The Smithsonian’s National Museum of African American History and Culture opens on September 24th. The exhibit moves “chronologically rather than thematically” as it tells the story of African-Americans. As a national museum, though, it is also telling the story of the United States. It attempts to both “memorializing suffering” and “imagine the strength” of those who changed the course of U.S. history. Thus, the museum has:
- Ku Klux Klan Garments
- Artifacts from the slave trade
- Harriet Tubman’s shawl and hymnal
- Nat Turner’s Bible
- Frederick Douglass’ cane
- The names of over 2,200 people who were lynched
- Rosa Parks’ dress
During their time, these people who we find memorialized in the museum worked against racism and so were abused and killed, arrested and persecuted. Now, though, we remember them, honor them, and hold them up as figures who called us to live up to the rights and liberties for which our country stands. With the National Museum of African American History and Culture, we now rightly praise those African-Americans who, like the ancient prophets, called the country “to do justice and to love goodness, and to walk humbly with your God.”

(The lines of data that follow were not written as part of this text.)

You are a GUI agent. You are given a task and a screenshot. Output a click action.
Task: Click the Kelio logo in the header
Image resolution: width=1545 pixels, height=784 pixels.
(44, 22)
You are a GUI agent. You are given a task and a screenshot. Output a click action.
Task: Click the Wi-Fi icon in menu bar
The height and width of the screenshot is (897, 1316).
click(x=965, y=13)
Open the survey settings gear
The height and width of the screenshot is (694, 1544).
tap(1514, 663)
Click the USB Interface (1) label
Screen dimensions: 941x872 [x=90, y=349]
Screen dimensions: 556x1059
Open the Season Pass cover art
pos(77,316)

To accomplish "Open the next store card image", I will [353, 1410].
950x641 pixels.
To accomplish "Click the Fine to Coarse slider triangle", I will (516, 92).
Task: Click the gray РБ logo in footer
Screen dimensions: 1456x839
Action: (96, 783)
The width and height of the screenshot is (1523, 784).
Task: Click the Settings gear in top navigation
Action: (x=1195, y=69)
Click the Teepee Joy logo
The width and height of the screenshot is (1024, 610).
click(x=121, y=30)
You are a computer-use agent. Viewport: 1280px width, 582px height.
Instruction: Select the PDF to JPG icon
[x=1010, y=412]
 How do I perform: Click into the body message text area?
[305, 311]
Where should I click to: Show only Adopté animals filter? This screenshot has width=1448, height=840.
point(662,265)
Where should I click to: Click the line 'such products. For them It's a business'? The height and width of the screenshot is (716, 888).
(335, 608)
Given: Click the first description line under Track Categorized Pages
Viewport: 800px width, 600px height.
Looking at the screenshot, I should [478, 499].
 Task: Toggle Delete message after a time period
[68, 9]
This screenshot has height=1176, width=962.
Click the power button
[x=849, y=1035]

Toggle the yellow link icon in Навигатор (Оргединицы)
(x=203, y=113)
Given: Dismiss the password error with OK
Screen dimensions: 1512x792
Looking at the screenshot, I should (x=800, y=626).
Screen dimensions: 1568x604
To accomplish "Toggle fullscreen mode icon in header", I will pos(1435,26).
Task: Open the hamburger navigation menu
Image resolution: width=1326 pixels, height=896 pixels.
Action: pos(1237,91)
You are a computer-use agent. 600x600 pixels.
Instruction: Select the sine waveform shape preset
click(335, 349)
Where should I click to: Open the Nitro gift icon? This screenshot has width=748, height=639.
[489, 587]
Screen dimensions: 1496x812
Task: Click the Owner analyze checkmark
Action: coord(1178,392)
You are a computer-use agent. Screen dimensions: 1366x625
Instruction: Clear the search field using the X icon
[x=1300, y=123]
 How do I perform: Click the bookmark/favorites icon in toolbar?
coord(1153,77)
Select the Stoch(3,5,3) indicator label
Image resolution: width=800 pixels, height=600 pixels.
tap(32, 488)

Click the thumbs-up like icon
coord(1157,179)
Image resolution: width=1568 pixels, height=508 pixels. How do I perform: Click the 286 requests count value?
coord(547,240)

Yet, the museum should also speak to us today where violence against Muslims has increased 78% over the last year, the highest since 9/11/2001 and police and law enforcement official have worked to manage over 260 attacks that have included “arsons at mosques, assaults, shootings and threats of violence.” Even in the wake of another domestic terrorist attack with bombs in New York and New Jersey, we should be a society that lives up to its ideals, deals with these threats through good policing, and does not use them as a justification for a Ku Klux Klan “justice” that is in reality just prejudice, fear, and intimidation.
As Christians, we should hear the sting of Jesus’ words, “Woe to you, scribes and Pharisees, you hypocrites. You build the tombs of the prophets and adorn the memorials of the righteous, and you say, ‘If we had lived in the days of our ancestors, we would not have joined them in shedding the prophets’ blood.’” (Matthew 23:29-30) Let us listen to those–like Harriet Tubman, Frederick Douglass, and Rosa Parks–who cried out for justice and so saved lives and the country. Let us strive such that, in 100 years, the National Museum of Muslim Americans does not remind us of how those who spoke out against prejudice were mistreated. Let us not be guilty of building tombs for the prophets.
Post Script
I started writing this post last Saturday when I read the news about the increased violence against Muslims. It is now Wednesday, and we’re hearing of the shooting of Terence Crutcher who was shot in the back by a police officer as he walked to his car with his hands in the air. If the National Museum of African American History and Culture is not to be a tomb for the prophets, we need not only to stop persecuting Muslims but also stop the killing of African-Americans.